While such incidents may be considered a failure of deterrence, this does not mean that deterrence is impossible. Every system has some flaws that are exposed at some point. At this point, in some cases a relatively low level of deterrence was used to threaten national security, however, the attacks were quite minor in fulfilling the theme affecting national security. Nye (2016:51) in his study talks about the audience whose attribution could facilitate deterrence. (I). intelligence agencies should make sure highest safeguarding against escalation by third parties, and governments can also be certain and count on intelligence agencies’ sources. (II). the deterring party should not be taken easy, as I stated (above) about the lingering loopholes and flaws in the systems, hence, governments shall not perceive the intelligence forsaken. (III). lastly, it is a political matter whether international and domestic audiences need to be persuaded or not, and what chunk of information should be disclosed.
The mechanisms which are used and helpful against cyberspace adversary actions are as follows (Fischer, 2019);
- Deterrence by denial means, the actions by the adversary are denied that they failed to succeed in their goals and objectives. It is more like retaliating a cyberattack.
- Threat of punishment offers severe outcomes in form of penalties and inflicting high costs on the attacker that would outweigh the anticipated benefits if the attack takes place.
- Deterrence by Entanglement has the features and works on a principle of shared, interconnected, and dependent vulnerabilities. The purpose of entanglement is to embolden and reassure the behavior as a responsible state with mutual interests.
- Normative taboos function with strong values and norms, wherein the reputation of an aggressor is at stake besides having a soft image in the eyes of the international community (this phenomenon includes rational factors because hard power is used against the weaker state). The deterrence of the international system works even without having any credible resilience.
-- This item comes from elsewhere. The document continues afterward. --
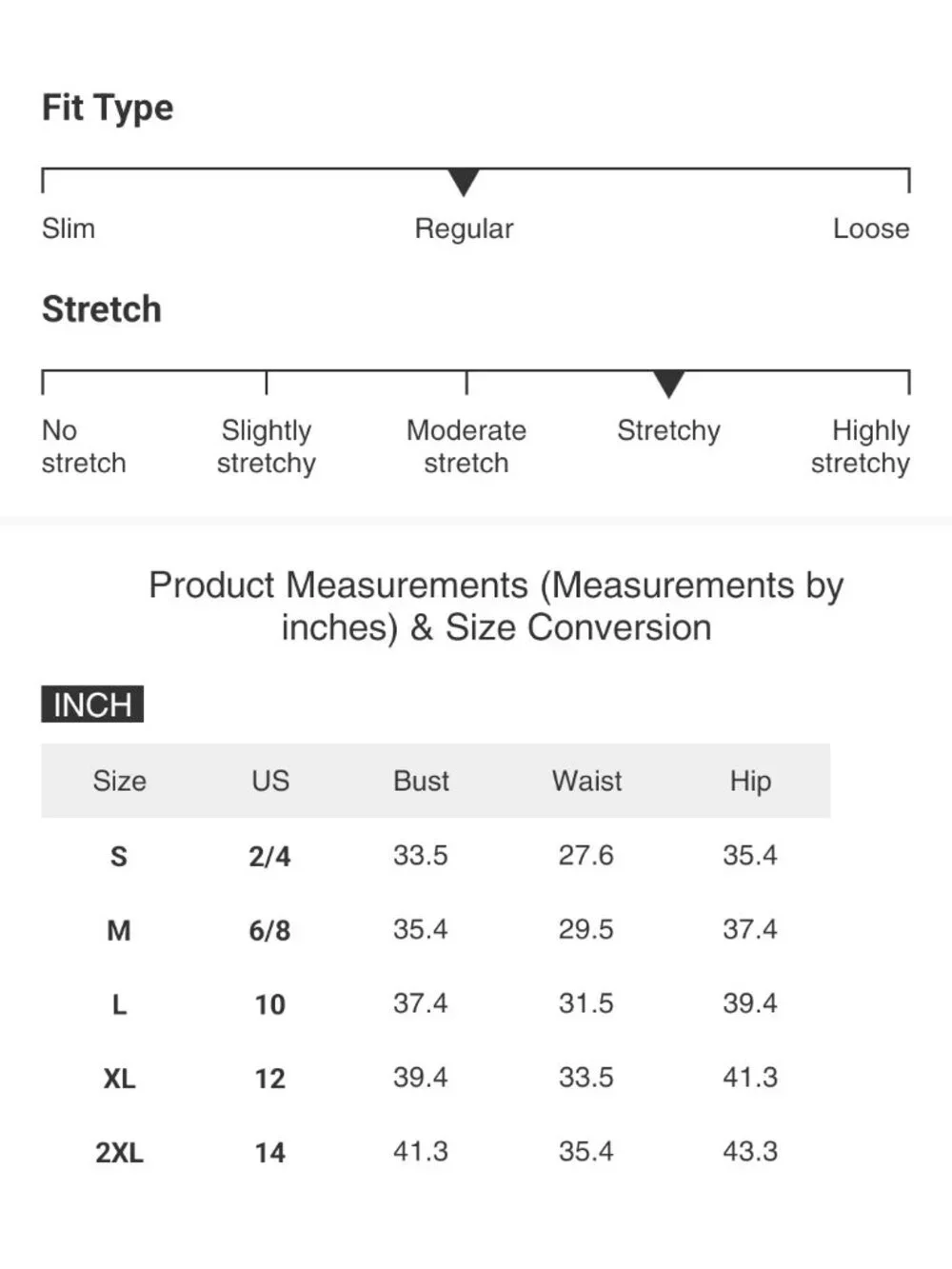Click the Product Measurements heading text
Viewport: 952px width, 1269px height.
point(496,606)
Apparently, the mechanisms of deterrence are also effective in cyber realms. These realms are self-explaining the comprehensive understanding and the possibility of deterrence in cyberspace. The four mechanisms (denial, punishment, entanglement, and normative taboos) are also feasible to apply deterrence in the cyber world. Factually, of many security strategies, cyber deterrence by using four domains could be a versatile possibility. Conclusively, as far as the world is advancing in technological innovations, cyberspace intrusions would not stop alike the topic of deterrence in the digital world.
 An updated list of cyberspace intrusions from 2003 till 2021 is available at (Center for Strategic and International Studies, 2021).